Social design… isn’t design always, inevitably and irrevocably social? Even in its most autonomous expressions, there is still a relation with a user, with a context. Since no single product finds its significance or raison d’être in isolation, there is always a network of social relations with the design itself and that inseparable duo of design and user (even if the latter’s role is confined to that of spectator). Just as the user has various guises (depending on the domain in which design functions), so is the network of social relations diverse as well.

The time is past when Heidegger’s distinction between works of art and utilities had a generally shared significance. Heidegger thought that utilities disappear in their dependable functionality if they adequately incorporate their purposes and are well produced. Both works of art and utilities are produced by human hands… But while the work of art shows its essence in its striking presence, a shoe or a chair would only be a striking object if it did not do what it was supposed to do.

Heidegger failed to take designers into account. More than seventy years after his essay, utilities are no longer prepared to disappear in their dependable functionality, but shout loudly for attention as desirable objects intended to brush up the image of today’s consumer or to bear witness to the consumer’s noble intentions. In its urge to manifest itself, design has appropriated virtually all the podiums that used to be the exclusive preserve of art, architecture, urbanism, the performing arts and theatre. In Heidegger’s time things said something about human existence at that moment; likewise the things with which we are surrounded every day say something about our Dasein.

Is the social component of design today connected with that shouting for attention, the need for an alert public? Or can we only look for social design in ‘good intentions’ such as attention for sustainable solutions, natural materials, local and traditional techniques and alternative production strategies? It is not difficult to remain cynical in the face of much of the shrill marketing of artistic products. For which aesthetic chord is touched and what significance is referred to by the golden glitter of the interiors of hotels in Dubai, Milan or New York, by designs that are copied in expensive materials, or by extremely simple things that are gigantically blown up? (It is not strange, by the way: every artist knows the effect of blowing up proportions.) Nor is it difficult to criticise the hypocrisy behind many ‘well intentioned’ projects. For how long will we continue to accept claims such as that a designer wants to create a more intimate bond with the user with yet another new consumer product, idealises rural life because it is so natural, or explicitly communicates the origin of the materials used in an attempt to convince the consumer of more quality and honesty? Design follows the predictions of success in the market, supplied in personalised form by a growing army of trend predictors (who have become noticeably wary in their predictions since the crisis).

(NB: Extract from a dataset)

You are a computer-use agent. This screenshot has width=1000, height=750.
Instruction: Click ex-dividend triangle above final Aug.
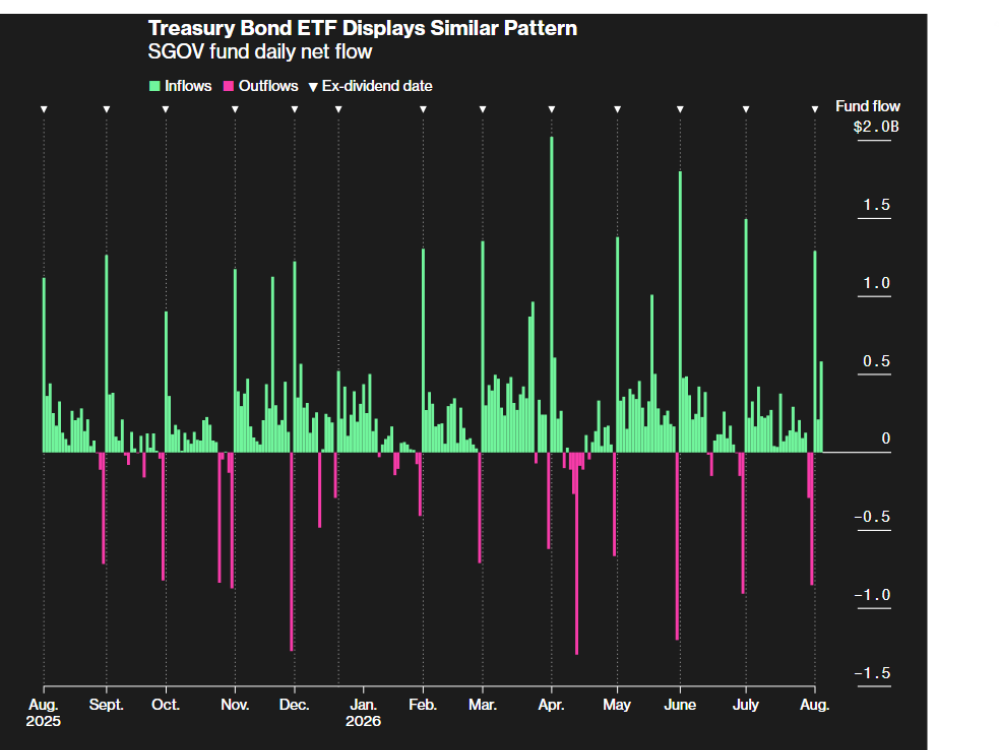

It is simple to adopt a cynical attitude towards design. And it is certainly easy to be cynical with regard to the social pretensions of designers. But as long as I enjoy using a corkscrew that works perfectly, seeing a beautiful sculptural table, an innovative use of materials in a lightweight chair, unusual forms of cooperation with scientists, and cleverly designed solutions for complex social problems, I find it more meaningful to show in full glory how design contributes to the cultural domain.